The Voya MI Dynamic Small Cap Fund (VOYDX) saw its third-quarter performance affected by the decision not to hold Bloom Energy Corp. (BE), a key player in the renewable energy sector. The fund’s strategic exclusion of BE coincided with the stock’s significant rally during the quarter.
- VOYDX returned 6.1% in Q3 2025, lagging behind the Russell 2000’s 12.8% gain
- Bloom Energy (BE) rose 42% during the quarter, contributing to sector momentum
- BE’s market cap exceeded $12 billion by September 30, 2025
- Fund managers cited high valuation and risk profile as reasons for excluding BE
- Strategic underweighting of BE resulted in tracking error against the benchmark
- Active small-cap funds face heightened scrutiny when missing major momentum stocks
The Voya MI Dynamic Small Cap Fund (VOYDX) experienced a negative performance trajectory in Q3 2025, with its returns lagging behind key benchmarks.

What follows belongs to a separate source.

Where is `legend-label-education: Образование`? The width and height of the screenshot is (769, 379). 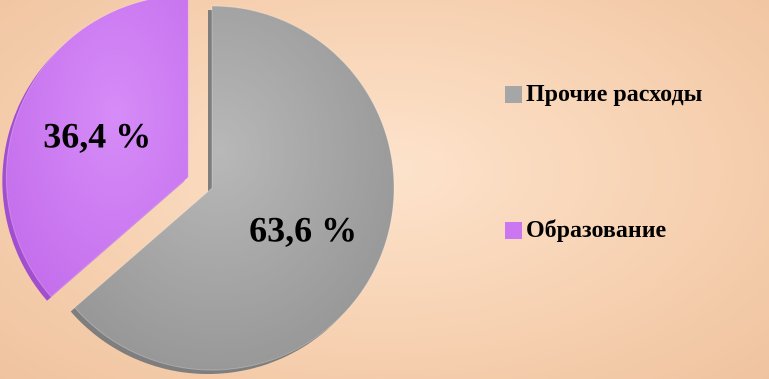
legend-label-education: Образование is located at coordinates (596, 230). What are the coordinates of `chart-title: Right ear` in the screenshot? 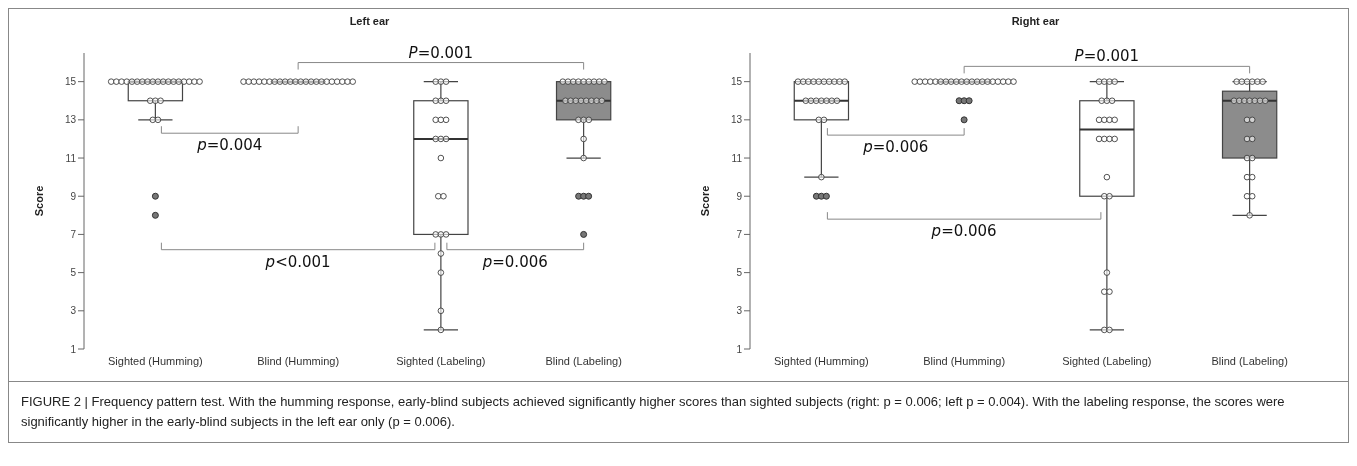 It's located at (1036, 21).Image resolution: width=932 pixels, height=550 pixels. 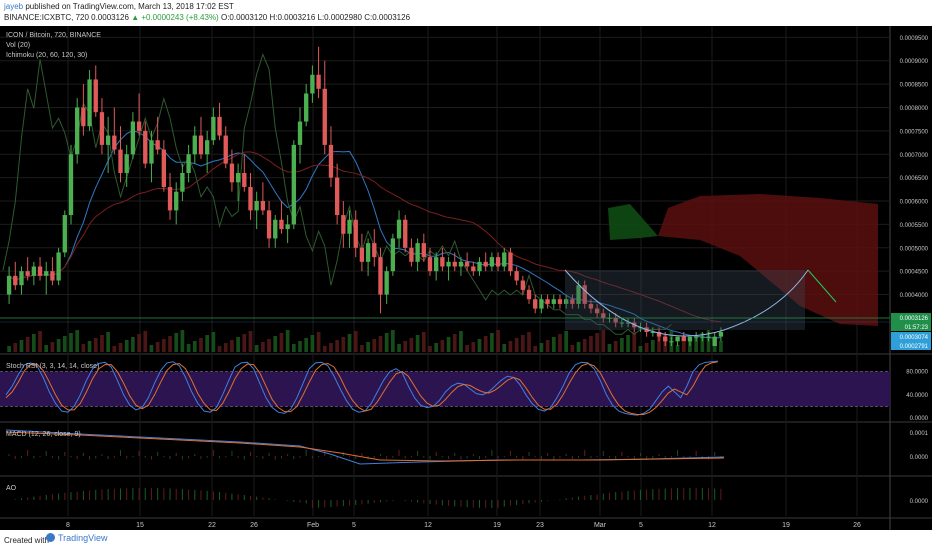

A significant factor contributing to the underperformance was the fund’s exclusion of Bloom Energy Corp. (BE), which delivered a 42% gain during the same period. Despite BE’s strong momentum, VOYDX maintained a neutral position in the stock, reflecting a deliberate asset allocation strategy focused on other small-cap opportunities within the energy and renewables sectors. The fund’s benchmark, the Russell 2000 Index, rose 12.8% in Q3, while VOYDX posted a return of 6.1%, falling short of both the index and peer funds in the small-cap category. The absence of BE, which had accelerated after announcing new utility partnerships and expanded hydrogen pilot programs, created a notable tracking error. The fund’s managers cited valuation concerns and a cautious approach to high-growth, high-valuation small-cap names as rationale for the exclusion. The underperformance underscores the impact of stock selection in active fund management, particularly in volatile sectors like clean energy. With BE’s market capitalization surpassing $12 billion by the end of September, its performance had a measurable effect on small-cap indices and funds with exposure to renewable infrastructure. VOYDX’s decision to remain out of the stock highlights the trade-off between risk mitigation and missed upside potential in a strong market environment.